Dan Wilcox, a member of Veterans for Peace who was drafted
to serve in Vietnam in 1969, agreed with McLaughlin’s resolution,
and addressed the idea that opposing the war means opposing
the troops.
“This
[resolution] is not about the troops, it is about the U.S.’s
policy of a unilateral, preemptive attack on Iraq,” Wilcox
said. “Is an attack on [Gov. George E.] Pataki an attack on
state workers? Then why is an attack on [President George
W.] Bush an attack on our troops? It isn’t. An attack on the
troops is slashing veterans’ benefits.”
McLaughlin said she agreed with what Wilcox said, referring
to the president’s vetoing a bill to restore federal funding
to pay for veterans’ disability payments, and said she wanted
to redraft her resolution to reflect similar sentiments.
“What
a double message,” McLaughlin said. “He said when he was running
for president that he was going to increase or restore the
disability payments, and then he cuts $25 billion from the
Department of Veterans’ Affairs budget over the next 10 years.

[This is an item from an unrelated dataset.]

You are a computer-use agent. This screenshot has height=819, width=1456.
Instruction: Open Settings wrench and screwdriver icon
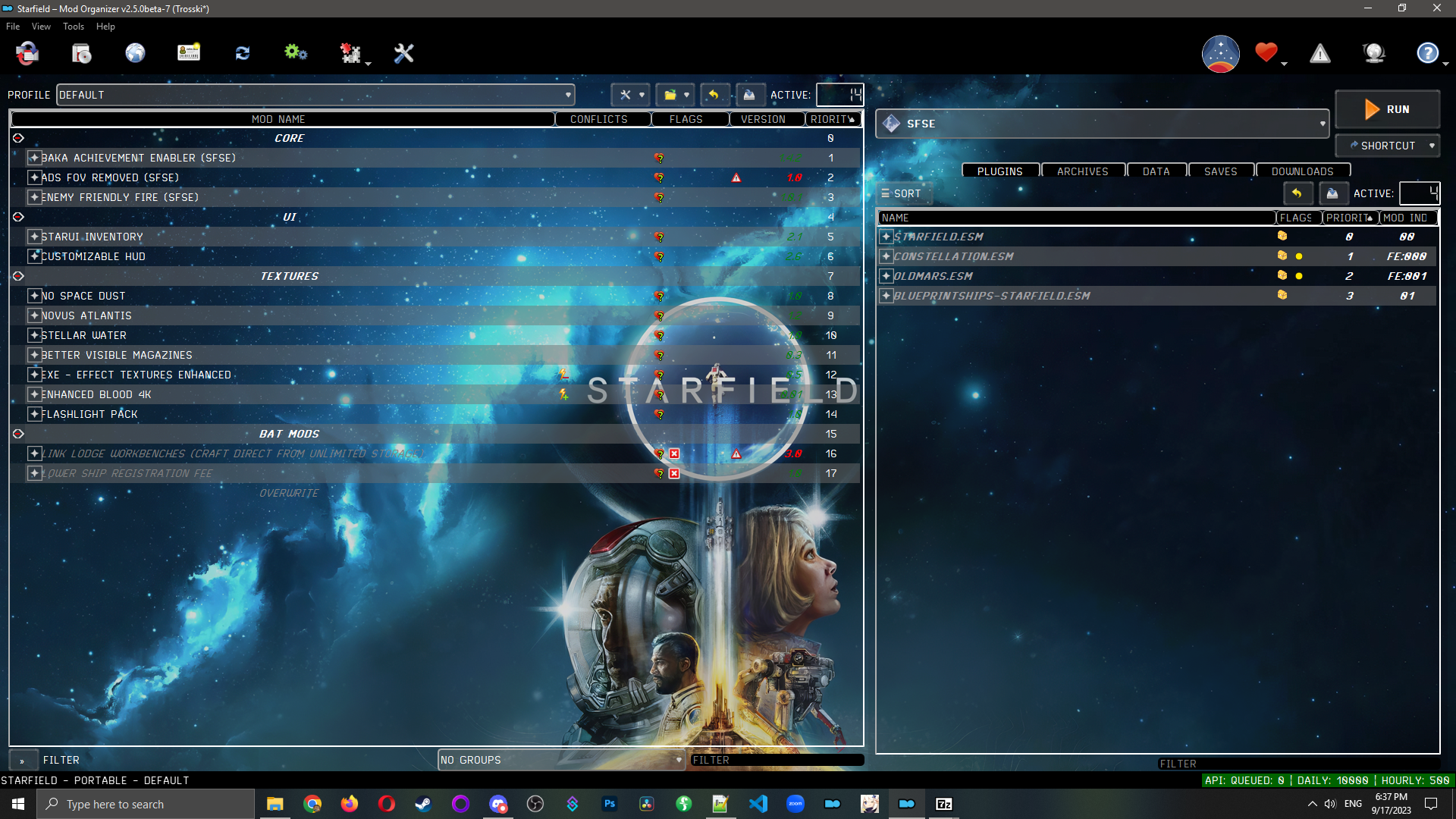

How do you think these people coming back from Iraq are going
to be? Do you think they’ll need benefits?”
McLaughlin, who began drafting the resolution before the war
began, said she would now have to focus her resolution on
restoring veterans’ benefits, opposing any further preemptive
attacks by the U.S. military, and asking the Bush administration
to return to a multilateralist approach to foreign-policy
decisions by working with United Nations.
Should McLaughlin’s resolution pass the Common Council, Albany
would join a list of more than 160 counties, towns and cities
nationwide that have passed similar resolutions, including
Ithaca, New Paltz, Syracuse and New York City in our state.
The council will next discuss a revised version of McLaughlin’s
resolution when it holds a caucus meeting on April 16 at 5:30
PM in the council chambers of City Hall, 24 Lodge St., Albany.